[Letter from the editors]
We wanted to dig deeper.
Deeper than delicious food, intricate costumes, traditional dance, and lyrical songs – elements that we’ve known to represent culture, but felt were somehow incomplete. Sitting at the Bostock Library bridge, we realized that we wanted to dig deeper. One of us had published an article about the shunning of wet markets by young people at home – open-air markets that sell fresh meat and produce frequented by parents and grandparents. The article, which started as a class assignment, became a window into a long conversation in which we compared how the generational divide is realized in each other’s community.
We then wondered about other international friends’ opinions on events or issues in their home countries – particularly issues that are well-reported and commented on by foreign news media. How do they perceive these issues in the context of their family and community? There seemed to be a need at Duke for a platform where international students could not only just think about, but also write about and share current issues in their home countries with their peers. What makes Duke a global institution is the diversity of opinions and insights offered by international students. A community that, so far, represents 65 countries.
Dig deeper, past surface culture to have a peek into the life of someone who grew up in a different cultural medium – their feelings, attitudes, ideas and personal values. It is not enough to learn how to say “hello” in another language. It is not enough to read a news article on Facebook, Like, and share.
It is not enough to converse within one’s own circle of friends.
Like international students anywhere, we live sort of a double life. The life at home that we’ve temporarily left on an impulse of good opportunity is in constant tension with our life here at Duke, at a pivotal phase in our development as young (and not-so-young) adults. We are in a particularly transformative and dynamic stage of our lives where new concepts and modes of thinking draw us in, where dreams are big but disappointments crushingly heavy, while trying to do it all and graduate on time. This is when we begin to learn about who we are and realize what we are not.

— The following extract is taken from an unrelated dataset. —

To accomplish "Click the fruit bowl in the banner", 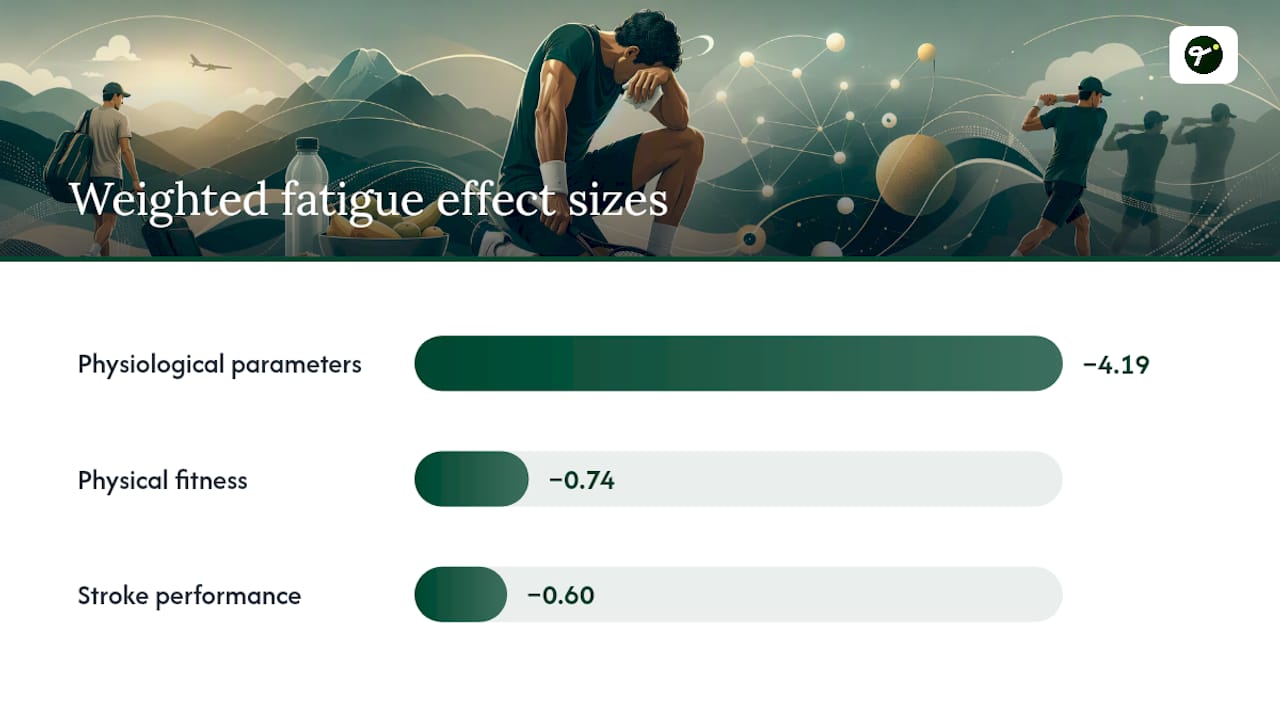I will click(384, 236).
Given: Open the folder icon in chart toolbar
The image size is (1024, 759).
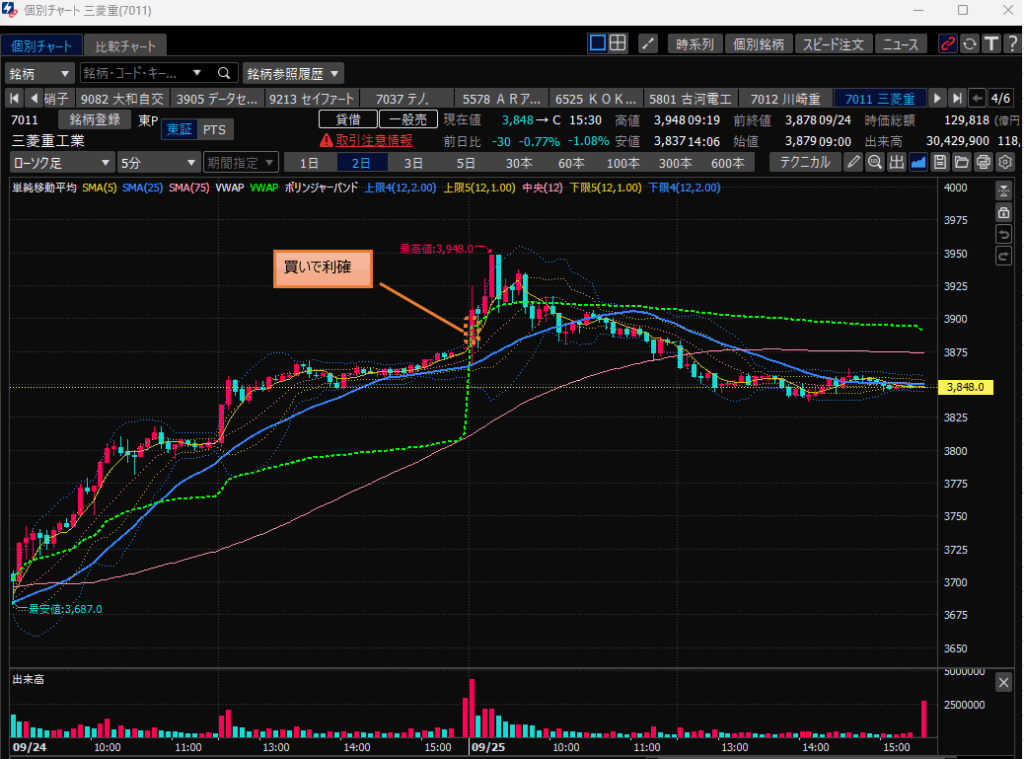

While all this personal transformation business runs wild, the ‘home’ that we hold as a familiar but distant image in our heads is changing. Any individual who has spent a good amount of time living immersed in a culture vastly different from their own would agree how difficult it can be to reconcile new ideas and the roots from where we come. Roots that are integral to our identity but are thorny and stubborn, challenging our new ideas.
Duke Mindmap was created to challenge international students at Duke to find your voice and own your story. Own your story, so that you can dig deeper and know other worlds without forgetting where home is.